IL VOLANTINO MANCANTE
La “sagra del volantino” continua imperterrita, come una cambiale in scadenza si presenta sovente e puntuale a raccontare i vizi e le storture delle persone che puntualmente prende di mira.
Amministratori che hanno una sola colpa: essersi candidati alle elezioni ed aver ricevuto i voti necessari per essere eletti .
Niente di più grave per chi è abituato alle “trombate” elettorali, del resto il concetto di democrazia non è mai rientrato nelle idee di questi saccenti predicatori, loro i partiti se li fanno in casa tra una cantina e una cucina, in quel luogo decidono le cariche e le responsabilità, in perfetta solitudine.
Una rinomata canzone di De Andrè ricorda che “la gente dà buoni consigli sentendosi come Gesù nel tempio, da buoni consigli se non può più dare cattivo esempio”, un ritornello che ben si sposa con l’attività dei nostri santoni del nulla.
Infatti, persa la poltrona, le truppe della denigrazione in servizio permanente effettivo si sono scatenate lasciandosi andare alle peggiori illazioni.
Tutti coloro che hanno ricevuto il mandato elettorale pieno (ad iniziare dal sindaco) sono stati sottoposti ad una minuziosa vivisezione che si conclude quasi solitamente con un invito ad abbandonare il campo per lasciare spazio ad una non meglio identificata coalizione “del benessere” pronta a dare sviluppo e lavoro ai cittadini trepidanti.

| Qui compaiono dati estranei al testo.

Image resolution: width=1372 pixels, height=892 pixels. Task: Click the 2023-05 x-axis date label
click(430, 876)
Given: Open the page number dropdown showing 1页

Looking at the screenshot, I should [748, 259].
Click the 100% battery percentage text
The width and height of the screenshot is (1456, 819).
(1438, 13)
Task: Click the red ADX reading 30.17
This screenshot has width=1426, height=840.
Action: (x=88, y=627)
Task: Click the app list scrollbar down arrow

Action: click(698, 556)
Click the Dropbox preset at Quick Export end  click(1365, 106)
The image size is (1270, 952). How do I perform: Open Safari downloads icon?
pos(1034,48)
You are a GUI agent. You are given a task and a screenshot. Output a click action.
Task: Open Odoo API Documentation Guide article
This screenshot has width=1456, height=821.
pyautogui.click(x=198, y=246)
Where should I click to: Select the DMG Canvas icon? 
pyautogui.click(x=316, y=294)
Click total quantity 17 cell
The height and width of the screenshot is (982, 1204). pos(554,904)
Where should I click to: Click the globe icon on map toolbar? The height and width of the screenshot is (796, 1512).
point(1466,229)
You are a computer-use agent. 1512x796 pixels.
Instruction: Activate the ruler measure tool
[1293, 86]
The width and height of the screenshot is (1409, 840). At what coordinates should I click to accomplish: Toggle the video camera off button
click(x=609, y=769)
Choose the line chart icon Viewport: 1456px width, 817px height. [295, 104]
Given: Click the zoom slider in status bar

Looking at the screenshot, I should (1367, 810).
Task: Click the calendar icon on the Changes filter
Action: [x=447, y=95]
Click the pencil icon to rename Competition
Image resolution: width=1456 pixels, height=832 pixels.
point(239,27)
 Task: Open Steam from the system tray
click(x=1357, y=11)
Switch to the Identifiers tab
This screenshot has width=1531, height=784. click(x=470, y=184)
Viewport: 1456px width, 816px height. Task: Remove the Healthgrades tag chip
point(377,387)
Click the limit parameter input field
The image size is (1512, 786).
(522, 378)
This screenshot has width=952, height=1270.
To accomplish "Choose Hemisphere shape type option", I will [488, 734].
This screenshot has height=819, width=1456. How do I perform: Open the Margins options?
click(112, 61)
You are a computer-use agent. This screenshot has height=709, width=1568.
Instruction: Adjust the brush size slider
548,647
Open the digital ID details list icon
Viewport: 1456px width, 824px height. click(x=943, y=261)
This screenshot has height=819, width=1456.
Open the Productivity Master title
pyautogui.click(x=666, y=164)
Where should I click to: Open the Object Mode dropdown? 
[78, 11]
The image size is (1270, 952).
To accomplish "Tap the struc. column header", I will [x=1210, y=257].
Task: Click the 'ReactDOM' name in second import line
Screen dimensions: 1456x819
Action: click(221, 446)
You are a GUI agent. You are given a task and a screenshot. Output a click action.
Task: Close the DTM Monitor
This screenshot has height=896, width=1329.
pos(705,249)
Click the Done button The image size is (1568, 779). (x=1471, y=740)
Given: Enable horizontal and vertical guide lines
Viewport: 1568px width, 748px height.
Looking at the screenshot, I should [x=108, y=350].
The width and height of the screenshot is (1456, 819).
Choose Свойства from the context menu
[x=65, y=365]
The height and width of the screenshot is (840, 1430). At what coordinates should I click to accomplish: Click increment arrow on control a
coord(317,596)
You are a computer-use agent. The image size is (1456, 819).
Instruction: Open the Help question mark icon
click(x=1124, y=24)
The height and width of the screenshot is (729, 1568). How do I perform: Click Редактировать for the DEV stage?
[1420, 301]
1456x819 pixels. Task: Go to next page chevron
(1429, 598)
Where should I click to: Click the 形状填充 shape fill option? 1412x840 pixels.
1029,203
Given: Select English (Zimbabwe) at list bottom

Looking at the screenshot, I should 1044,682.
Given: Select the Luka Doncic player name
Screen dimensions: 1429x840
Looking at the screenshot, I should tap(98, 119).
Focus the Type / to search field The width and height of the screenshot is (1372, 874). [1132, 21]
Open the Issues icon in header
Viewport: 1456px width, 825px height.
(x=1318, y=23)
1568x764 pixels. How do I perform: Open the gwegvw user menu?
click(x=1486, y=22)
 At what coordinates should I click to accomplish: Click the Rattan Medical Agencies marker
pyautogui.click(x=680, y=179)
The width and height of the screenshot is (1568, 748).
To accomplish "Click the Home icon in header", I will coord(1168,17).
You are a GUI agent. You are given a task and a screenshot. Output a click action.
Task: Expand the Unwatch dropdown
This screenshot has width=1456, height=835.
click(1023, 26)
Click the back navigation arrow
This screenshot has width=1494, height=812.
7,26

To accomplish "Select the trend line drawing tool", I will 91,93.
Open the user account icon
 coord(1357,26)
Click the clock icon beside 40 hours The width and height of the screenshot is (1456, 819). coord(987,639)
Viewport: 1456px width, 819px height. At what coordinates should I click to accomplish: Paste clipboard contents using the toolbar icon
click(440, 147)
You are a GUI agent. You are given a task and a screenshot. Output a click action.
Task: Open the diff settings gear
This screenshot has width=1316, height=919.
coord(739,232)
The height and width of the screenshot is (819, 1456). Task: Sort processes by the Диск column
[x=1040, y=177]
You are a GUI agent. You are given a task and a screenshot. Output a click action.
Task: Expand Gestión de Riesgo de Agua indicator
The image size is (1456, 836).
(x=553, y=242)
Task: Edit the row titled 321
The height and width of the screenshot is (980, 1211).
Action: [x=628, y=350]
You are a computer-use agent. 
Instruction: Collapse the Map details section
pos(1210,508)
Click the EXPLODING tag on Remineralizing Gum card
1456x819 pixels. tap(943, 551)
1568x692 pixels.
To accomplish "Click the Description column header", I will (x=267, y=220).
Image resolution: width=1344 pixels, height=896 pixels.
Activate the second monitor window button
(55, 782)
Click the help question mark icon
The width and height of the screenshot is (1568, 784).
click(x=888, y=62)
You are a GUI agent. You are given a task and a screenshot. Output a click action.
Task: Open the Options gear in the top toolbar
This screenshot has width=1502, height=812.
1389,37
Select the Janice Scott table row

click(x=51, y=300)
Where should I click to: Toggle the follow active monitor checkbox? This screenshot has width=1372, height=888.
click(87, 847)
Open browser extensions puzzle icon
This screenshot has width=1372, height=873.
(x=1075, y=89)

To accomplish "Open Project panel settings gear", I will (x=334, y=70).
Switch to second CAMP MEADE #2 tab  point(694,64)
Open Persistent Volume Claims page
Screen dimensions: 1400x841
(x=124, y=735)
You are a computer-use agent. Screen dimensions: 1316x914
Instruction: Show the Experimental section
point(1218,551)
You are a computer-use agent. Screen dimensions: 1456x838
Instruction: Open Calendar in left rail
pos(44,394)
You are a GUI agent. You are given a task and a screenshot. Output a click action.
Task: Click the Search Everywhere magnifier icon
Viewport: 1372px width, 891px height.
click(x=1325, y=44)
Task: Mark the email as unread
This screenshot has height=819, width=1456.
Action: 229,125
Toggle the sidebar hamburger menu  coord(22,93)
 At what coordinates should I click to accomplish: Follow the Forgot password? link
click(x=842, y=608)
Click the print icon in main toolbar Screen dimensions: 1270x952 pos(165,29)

Peccato che alla sagra del volantino manca proprio quello più importante a meno che non si siano dimenticati (come molti hanno fatto) di aver avuto un assessore per i primi sedici mesi di mandato; d’accordo nessuno lo aveva votato e tanto meno eletto, ma questo non importa, il personaggio era così preparato che i miracoli non sono tardati ad arrivare:
- Esclusi dalla graduatoria della Zona Franca Urbana
- Spesi 45.000 €. per le feste natalizie di cui 10.000 €. in spot televisivi che reclamizzavano un gruppo folkloristico (di un paese che non ha nulla a che fare con il nostro) che da queste parti non si è mai visto.
- Altri 10.000 €. Spesi (a favore di chi?) per attrarre il turismo crocieristico: mai visto un turista da queste parti (sig.).
- Regolamento Taxi NCC, regolamento mercatino dell’usato, regolamento del commercio ambulante, iniziative per la formazione professionale, bando per l’assegnazione del Centro Pilota della ceramica, regolamento delle edicole, acquisizione dello stabile del Centro Pilota e altro ancora, di tutto questo nei 16 mesi “del miracolo” non è stato portato un solo punto, nulla di nulla.
Del resto le velleità dell’”amministratore miracoloso” avevano mire più alte: il consiglio regionale! Non ci soffermiamo sul risultato scontato (ennesima trombatura) ma sull’arroganza politica con la quale si è utilizzata una carica pubblica per soddisfare ambizioni personali.
Sarebbe curioso verificare per esempio un rendiconto delle telefonate fatte con il cellulare di servizio (quello pagato dal comune, per intenderci).
Del resto gli stessi cittadini si erano sobbarcati l’onere di costosi viaggi aerei quando l’”amministratore miracoloso” volava da una parte all’altra del Tirreno per esaltare il consiglio comunale precedente a questo, con interventi formidabili (mitico quello degli sciacalli volanti).
Ma tutte queste cose sembrano appartenere ad un altro mondo, e lo sarebbero se in ballo non ci fossero i cittadini di questa realtà dell’area vasta di Cagliari.